Jamey Hamm had a little baby girl. Amanda Neill bought Roots Café from him so that he could be a stay at home dad. This was back in February. There was little BK Country for me at that time, yet I still hatched the idea to begin a blog revolving around the southern/country scene of Brooklyn and NYC at large. I swear it’s that photo of Trisha Ivy that got me saying “BK Country.” Maybe something Jamey said or wrote…? “BK Country.” That sounds like a thing, doesn’t it? Feels like a thing, anyway. Thing enough for me to start this. Somewhere in that BK Country lull, I heard a song. It gave me the title of this blog, and once the blog had a name, lull or not, it was time to begin.
The first show I went to with notebook in hand was Trisha’s performance at Hometown BBQ. This was also my first trek into Red Hook. Geographically speaking, it’s close by, but no trains go there. Busses barely go there. However, my bicycle got me there in a flash. It’s odd when a city has remote areas within itself. This makes bicycle travel feel freeing. There were people I wanted to invite to the show, but they would not be able to make the journey without more planning. Not me. One pant leg hiked up to keep it out of the gears and with the wind in my hair, I got there faster than cars, even. Once inside Hometown, I said, hi, to Amanda and her husband, and took a spot at the bar. The interior of Hometown BBQ is that of a road house. Big open floors with old-wood tables. A couple of giant ‘Merican flags. They smoke their own meats in house. A ball field is next door, and a softball team was in line with me. There were families. There were fat old men and women. There was beer and whiskey. It felt like I was back home. Later, I would be surprised the owner, Billy Durney, is Brooklyn born and raised. A big fella, his attire struck me as “Walter” from The Big Lebowski. He traveled around the south, all of it. He said he liked what he saw, and liked what he ate.
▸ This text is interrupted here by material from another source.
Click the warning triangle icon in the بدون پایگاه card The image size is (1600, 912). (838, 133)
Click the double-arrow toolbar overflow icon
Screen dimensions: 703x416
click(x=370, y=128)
Trisha played. She had a guitarist, Mike Beck, that picked and strummed as country as any, but I found out he, too, is a Yankee, and a jazz trained one at that. Amanda got up on stage with her. They make a unique pair, Trisha and Amanda. Amanda who retains a Sunday modesty in her dress; very humble, but not at all shy. Trisha, with a measure of flare, asserts herself before her audience. Amanda, a raw and reactive nerve in regards to that voice of hers. Trisha exudes more control as she reigns in and unleashes accordingly. Jamey has this quality, as well. This is not to say Amanda is wild or impulsive. She simply gets lost in a song, and Trisha and Jamey are wise to let her.
There was a ton of food afterwards, and plenty more drinks. I got to meet everybody. Amanda’s husband, Christian, advised me to seek out The Lone Bellow who live in Brooklyn. Riding home on my bike drunk was its own liberation. Until I got to 4th Ave, it seemed like I was the only soul in Brooklyn. The air was chill, and at night even the Gowanus canal can appear charming. I thought about the idea of making The Lone Bellow a mission. I thought about Trisha helping to clean the restaurant after we ate, and Amanda’s new ownership of Roots Café. I thought of all the hours I’ve put into day jobs here. Work, toil, is not meaningless in this city. At least, not for those of us who came here with the wholly daunting and nigh-unreachable goal of becoming who we know we can be. A father. A successful business owner. A BK Country star. A real writer.
The song that brought me this blog’s name is not a country song, and not from the south. In fact, if someone had described it to me, I probably wouldn’t listen. It’s not necessarily my thing. But its post-industrial rhythms, its art-pop ambition, and its encouraging lyrics that never dip into platitudes give me a sense of trudging forward, maintaining vision, and keeping balance. It’s become my anthem.